Have you ever felt the need to hide knives because you’re scared someone might hurt you while you’re sleeping? Or have your thoughts ever tried to convince you that you have feelings for your family members? Maybe you feel like you need to tell your parents to “drive safe” every time they go somewhere, believing that it will prevent them from crashing, or that something bad will happen if you don’t. These are things I’ve experienced, but they didn’t last long, and because of that, I’m unsure if I actually have OCD, as these thoughts don’t happen frequently. I’m 17, so maybe it’s still developing, but I’m not sure. At one point, I even thought I might be a psychopath and would become a serial killer (i was analyzing my past and feelings but it went away quickly) When I was a kid, I was also scared I had a tumor and constantly needed reassurance from my parents that everything is okay, but it wasn’t as intense. Recently, I’ve been scared that ghosts would come or that a demon would possess me, or that if i open my eyes i will se my dead uncle (i was 16😂) which kept me from sleeping. Are these signs of OCD? Should I consider getting treatment? About three months ago, I had my first big obsession about possibly having OCD itself (i was scared of going crazy, of feeling like this forever, of not being perfect, of not having control), and now I’ve been struggling with HOCD for three months. But I’m scared that I don’t even have OCD, and that these thoughts might be true. It’s funny because just a few months ago, I was terrified of having OCD, but now I feel like I want to have it. I think a traumatic experience with weed might have made my OCD worse, but I’m not sure. What do you think? I also found out that my mom is also hiding knifes and that she was also obsession over sickness…

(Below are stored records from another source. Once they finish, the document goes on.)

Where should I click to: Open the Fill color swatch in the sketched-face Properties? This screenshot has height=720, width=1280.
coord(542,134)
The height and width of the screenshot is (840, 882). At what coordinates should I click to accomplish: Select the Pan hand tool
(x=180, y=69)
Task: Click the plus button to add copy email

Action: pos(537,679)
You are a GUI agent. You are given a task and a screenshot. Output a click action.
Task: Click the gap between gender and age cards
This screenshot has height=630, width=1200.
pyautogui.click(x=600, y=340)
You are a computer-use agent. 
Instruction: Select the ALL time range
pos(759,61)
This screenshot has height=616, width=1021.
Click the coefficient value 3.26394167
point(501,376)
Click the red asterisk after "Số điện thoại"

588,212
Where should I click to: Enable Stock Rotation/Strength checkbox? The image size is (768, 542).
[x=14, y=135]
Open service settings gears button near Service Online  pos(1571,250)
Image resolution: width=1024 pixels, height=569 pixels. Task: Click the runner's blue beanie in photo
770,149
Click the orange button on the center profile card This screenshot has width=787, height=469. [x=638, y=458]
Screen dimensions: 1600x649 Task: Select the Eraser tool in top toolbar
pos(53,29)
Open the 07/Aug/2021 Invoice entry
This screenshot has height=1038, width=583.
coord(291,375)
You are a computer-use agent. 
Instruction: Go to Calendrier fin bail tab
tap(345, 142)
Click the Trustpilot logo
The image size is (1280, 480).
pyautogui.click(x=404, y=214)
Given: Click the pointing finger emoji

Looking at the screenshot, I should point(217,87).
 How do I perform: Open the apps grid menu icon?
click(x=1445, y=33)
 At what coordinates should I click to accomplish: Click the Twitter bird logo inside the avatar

Someone please help me I’m having intrusive thoughts of hurting my pets and I’m really scared of myself and I want these thoughts to go away. Can someone please help me I’m scared and I don’t know if I’m a monster
harm ocd is the bane of my existence. people always tell me that if you have anxiety over a thought, that’s ocd. and these intrusive thoughts cause me IMMENSE anxiety. i’m constantly looking for reasons why i’m not what these thoughts tell me i am. but WHY DOES IT FEEL SO REAL?? it’s like i can’t reassure myself that this isn’t me and i don’t want to do it, but i also look for reasons why it’s not me. my brain is constantly telling me “if you don’t act on this, you’ll never feel free”. WHAT EVEN IS THAT?? and why does it feel real?? anytime i think about getting therapy, i constantly think that it’s not going to help me positively but help me realize i am this person. i just wish someone with harm ocd could get into my brain, understand me, and tell me everything will be okay. i wish someone in recovery could tell me that they’ve been where i am, felt the same feelings, thought the same thoughts, and got through it when they thought they wouldn’t. i feel like i’m drowning in it. another thing is i think about how my mom knows a surface level understanding to this form of my ocd, but if she knew it all, i’m scared she’d never look at me the same. i’m scared she’d be scared of me and think i need psychiatric help. IM TERRIFIED.